[REQUIREMENT]
Return the tail of the records exactly, starting from the line containing "Bản Quyền (389, 677)" and ending with the final line.

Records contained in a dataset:
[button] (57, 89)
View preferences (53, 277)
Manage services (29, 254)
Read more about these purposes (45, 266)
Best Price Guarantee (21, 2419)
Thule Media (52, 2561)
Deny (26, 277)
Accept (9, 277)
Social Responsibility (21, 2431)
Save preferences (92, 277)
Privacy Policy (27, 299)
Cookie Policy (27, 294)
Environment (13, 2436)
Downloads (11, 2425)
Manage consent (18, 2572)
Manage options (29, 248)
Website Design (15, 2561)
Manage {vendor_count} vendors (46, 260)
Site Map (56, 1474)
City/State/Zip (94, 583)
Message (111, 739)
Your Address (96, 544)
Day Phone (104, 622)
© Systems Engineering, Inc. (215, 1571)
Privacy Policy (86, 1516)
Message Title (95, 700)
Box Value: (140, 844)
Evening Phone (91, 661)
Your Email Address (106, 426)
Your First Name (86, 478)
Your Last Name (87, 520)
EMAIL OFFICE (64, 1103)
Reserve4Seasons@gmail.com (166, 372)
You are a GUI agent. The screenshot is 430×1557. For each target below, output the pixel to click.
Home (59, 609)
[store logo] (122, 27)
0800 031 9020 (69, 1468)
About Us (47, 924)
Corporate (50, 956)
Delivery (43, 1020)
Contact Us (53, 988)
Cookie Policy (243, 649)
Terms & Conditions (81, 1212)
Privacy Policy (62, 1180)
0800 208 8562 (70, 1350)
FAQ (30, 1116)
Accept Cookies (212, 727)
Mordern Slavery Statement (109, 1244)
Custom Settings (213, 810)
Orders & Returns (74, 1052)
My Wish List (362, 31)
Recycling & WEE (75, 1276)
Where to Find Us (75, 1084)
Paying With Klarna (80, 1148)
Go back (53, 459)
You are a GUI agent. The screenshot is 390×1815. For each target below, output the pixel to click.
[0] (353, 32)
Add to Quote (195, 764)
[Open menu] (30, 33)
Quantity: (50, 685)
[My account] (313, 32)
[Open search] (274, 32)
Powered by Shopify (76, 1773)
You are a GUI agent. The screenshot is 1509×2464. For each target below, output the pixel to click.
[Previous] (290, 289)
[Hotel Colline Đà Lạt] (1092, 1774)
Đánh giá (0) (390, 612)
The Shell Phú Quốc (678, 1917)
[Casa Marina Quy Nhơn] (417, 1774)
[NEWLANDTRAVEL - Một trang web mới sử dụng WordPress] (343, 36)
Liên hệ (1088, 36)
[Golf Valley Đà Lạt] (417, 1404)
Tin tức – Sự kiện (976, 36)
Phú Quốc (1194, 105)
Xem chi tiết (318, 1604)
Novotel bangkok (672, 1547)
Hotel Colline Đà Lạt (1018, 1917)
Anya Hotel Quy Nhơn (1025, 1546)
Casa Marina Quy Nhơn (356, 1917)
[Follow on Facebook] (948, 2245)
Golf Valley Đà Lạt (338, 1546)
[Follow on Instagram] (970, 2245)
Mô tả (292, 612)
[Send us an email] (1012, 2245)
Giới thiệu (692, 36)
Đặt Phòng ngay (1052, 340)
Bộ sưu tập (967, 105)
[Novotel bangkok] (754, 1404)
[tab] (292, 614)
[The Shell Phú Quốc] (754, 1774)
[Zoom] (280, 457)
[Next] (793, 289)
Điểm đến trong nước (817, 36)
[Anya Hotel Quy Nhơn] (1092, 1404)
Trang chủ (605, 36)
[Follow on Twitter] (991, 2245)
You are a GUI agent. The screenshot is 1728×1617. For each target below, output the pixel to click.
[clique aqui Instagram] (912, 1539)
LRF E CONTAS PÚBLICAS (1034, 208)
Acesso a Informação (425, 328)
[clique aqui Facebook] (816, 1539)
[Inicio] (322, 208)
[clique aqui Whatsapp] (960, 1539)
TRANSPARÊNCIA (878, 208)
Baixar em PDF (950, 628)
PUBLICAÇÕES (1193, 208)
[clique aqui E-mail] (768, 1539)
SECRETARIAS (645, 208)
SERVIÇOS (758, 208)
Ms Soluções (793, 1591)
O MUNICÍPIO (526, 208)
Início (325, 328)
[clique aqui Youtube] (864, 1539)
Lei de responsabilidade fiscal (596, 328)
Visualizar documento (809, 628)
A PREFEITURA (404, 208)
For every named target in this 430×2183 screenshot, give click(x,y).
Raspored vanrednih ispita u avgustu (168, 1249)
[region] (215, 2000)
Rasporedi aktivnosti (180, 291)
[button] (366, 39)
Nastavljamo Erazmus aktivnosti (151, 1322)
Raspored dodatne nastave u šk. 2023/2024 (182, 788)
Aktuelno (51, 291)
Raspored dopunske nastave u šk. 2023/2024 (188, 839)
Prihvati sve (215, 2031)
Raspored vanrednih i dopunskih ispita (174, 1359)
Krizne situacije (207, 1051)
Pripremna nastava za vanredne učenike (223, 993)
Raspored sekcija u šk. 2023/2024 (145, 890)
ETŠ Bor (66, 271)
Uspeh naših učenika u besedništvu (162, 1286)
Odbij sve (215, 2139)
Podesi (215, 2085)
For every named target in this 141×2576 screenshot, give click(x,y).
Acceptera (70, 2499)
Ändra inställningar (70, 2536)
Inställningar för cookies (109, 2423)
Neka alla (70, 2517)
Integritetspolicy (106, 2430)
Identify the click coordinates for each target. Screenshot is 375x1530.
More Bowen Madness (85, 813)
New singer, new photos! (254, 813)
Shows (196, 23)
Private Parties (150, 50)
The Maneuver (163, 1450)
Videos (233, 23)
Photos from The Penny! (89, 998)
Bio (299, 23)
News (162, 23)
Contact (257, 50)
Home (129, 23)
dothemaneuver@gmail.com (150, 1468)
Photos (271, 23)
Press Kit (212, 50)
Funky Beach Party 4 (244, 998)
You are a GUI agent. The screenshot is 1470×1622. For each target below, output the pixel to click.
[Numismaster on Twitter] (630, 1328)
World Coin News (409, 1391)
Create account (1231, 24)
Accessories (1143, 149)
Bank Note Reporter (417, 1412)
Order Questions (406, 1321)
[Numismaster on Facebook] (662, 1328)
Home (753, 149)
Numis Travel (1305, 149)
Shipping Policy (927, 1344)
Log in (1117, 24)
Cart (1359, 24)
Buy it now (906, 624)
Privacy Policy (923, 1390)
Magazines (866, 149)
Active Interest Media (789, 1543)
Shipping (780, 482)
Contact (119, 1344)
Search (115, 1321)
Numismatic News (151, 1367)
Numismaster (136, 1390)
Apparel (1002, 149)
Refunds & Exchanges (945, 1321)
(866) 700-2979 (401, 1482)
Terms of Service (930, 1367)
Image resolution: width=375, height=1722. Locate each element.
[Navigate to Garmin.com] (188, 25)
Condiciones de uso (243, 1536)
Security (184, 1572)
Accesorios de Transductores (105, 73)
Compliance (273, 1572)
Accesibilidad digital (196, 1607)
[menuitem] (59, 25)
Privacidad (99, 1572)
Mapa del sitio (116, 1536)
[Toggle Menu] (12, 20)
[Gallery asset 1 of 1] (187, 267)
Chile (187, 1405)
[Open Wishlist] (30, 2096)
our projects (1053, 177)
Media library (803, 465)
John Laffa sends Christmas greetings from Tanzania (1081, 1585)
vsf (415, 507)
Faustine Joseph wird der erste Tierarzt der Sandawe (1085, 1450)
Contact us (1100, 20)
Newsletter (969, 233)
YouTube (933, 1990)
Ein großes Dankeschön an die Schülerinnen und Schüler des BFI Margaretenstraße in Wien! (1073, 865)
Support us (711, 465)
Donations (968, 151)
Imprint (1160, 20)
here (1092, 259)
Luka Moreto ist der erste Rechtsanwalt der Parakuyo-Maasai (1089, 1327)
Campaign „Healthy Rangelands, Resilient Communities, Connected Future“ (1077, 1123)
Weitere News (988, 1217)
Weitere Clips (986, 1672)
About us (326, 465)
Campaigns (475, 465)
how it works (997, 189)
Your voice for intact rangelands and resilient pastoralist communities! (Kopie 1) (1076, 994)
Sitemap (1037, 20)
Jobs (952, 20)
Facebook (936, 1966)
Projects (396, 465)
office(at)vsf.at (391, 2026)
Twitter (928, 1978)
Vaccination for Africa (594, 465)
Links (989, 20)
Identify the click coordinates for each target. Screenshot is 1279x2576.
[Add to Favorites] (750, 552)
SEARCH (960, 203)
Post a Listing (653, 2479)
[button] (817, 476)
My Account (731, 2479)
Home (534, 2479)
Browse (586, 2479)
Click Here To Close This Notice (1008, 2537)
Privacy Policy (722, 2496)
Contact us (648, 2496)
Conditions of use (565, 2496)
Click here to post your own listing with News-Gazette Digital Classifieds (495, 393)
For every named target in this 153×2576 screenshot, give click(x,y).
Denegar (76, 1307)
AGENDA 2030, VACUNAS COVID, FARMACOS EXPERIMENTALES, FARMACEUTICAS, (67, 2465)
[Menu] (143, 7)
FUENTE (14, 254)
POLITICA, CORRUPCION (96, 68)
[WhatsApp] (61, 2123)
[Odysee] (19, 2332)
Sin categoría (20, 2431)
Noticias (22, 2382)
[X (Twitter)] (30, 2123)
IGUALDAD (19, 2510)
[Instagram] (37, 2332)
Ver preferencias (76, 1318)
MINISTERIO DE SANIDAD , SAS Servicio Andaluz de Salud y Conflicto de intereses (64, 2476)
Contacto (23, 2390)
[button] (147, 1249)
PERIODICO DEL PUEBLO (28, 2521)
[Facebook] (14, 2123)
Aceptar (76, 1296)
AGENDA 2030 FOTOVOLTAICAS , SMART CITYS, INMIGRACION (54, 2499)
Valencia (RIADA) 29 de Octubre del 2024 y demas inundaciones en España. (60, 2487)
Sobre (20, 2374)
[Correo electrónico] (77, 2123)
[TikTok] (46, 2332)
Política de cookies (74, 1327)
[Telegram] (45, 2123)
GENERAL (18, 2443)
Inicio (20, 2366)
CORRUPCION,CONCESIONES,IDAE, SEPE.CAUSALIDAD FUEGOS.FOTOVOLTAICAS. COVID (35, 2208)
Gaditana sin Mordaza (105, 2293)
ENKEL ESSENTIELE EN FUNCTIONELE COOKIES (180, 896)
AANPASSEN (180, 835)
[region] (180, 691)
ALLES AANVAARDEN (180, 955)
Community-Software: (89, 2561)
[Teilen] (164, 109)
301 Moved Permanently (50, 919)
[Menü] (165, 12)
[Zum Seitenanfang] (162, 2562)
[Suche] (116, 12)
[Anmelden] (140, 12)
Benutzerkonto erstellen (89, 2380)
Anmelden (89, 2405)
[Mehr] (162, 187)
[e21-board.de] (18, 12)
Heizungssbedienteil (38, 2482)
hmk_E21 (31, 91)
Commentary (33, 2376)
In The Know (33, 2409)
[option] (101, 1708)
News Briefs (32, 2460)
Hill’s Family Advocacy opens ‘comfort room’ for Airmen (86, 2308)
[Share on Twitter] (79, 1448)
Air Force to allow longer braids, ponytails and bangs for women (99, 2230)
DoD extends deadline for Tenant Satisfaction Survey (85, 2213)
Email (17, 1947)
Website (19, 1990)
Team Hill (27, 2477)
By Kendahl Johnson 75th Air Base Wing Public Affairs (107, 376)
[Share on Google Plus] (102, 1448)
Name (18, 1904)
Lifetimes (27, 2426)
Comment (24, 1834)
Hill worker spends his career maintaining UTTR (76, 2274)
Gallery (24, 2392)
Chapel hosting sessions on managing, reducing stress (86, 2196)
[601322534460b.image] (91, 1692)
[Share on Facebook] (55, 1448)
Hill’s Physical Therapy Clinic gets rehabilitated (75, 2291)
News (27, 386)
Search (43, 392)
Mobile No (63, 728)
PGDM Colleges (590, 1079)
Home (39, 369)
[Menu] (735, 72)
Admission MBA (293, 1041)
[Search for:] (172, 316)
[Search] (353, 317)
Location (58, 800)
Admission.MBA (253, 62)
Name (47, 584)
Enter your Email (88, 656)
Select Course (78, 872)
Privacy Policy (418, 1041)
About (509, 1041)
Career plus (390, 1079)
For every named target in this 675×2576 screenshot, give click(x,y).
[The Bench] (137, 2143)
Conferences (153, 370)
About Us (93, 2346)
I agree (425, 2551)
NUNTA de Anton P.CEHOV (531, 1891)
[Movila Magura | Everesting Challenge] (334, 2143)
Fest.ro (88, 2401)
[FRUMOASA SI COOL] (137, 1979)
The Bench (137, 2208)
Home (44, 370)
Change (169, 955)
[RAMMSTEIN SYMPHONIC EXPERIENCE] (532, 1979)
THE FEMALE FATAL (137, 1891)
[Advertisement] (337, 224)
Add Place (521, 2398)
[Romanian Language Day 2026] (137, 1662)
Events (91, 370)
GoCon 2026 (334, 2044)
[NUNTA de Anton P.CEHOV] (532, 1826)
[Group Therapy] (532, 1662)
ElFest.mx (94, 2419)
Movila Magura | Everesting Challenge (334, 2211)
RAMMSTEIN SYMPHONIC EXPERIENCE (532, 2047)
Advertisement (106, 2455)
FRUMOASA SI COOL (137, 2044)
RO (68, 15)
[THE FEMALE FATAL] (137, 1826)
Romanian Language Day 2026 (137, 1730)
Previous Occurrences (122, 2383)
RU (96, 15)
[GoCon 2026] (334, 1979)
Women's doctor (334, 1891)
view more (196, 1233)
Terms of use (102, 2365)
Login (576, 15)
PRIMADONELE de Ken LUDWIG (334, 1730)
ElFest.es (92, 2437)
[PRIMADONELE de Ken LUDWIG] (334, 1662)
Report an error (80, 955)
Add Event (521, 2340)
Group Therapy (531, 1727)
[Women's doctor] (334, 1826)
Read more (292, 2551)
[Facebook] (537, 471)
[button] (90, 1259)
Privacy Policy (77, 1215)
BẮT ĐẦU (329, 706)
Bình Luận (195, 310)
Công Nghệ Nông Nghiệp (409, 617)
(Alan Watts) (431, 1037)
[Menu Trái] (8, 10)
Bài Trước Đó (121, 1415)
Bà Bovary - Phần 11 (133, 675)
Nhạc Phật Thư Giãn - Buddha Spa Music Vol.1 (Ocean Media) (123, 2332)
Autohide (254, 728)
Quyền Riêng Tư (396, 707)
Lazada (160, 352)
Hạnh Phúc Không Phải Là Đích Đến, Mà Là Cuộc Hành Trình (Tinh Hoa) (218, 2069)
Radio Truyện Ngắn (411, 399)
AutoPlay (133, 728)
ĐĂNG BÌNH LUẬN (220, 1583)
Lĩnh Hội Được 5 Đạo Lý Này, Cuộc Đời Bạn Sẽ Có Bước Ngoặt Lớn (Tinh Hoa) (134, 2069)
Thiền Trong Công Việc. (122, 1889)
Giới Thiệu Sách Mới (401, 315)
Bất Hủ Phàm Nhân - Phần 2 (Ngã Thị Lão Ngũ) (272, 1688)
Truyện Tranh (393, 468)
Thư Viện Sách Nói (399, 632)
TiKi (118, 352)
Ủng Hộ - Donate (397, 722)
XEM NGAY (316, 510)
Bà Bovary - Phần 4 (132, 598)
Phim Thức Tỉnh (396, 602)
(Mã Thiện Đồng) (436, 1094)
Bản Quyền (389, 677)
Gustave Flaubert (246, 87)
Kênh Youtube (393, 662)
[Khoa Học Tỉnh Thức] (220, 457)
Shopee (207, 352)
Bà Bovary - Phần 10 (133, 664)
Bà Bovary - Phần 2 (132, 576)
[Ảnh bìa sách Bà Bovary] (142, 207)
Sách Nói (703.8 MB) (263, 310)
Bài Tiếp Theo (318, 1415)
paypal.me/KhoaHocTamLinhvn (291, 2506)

[PROBLEM SOLUTION]
Bản Quyền (389, 677)
Gustave Flaubert (246, 87)
Kênh Youtube (393, 662)
[Khoa Học Tỉnh Thức] (220, 457)
Shopee (207, 352)
Bà Bovary - Phần 10 (133, 664)
Bà Bovary - Phần 2 (132, 576)
[Ảnh bìa sách Bà Bovary] (142, 207)
Sách Nói (703.8 MB) (263, 310)
Bài Tiếp Theo (318, 1415)
paypal.me/KhoaHocTamLinhvn (291, 2506)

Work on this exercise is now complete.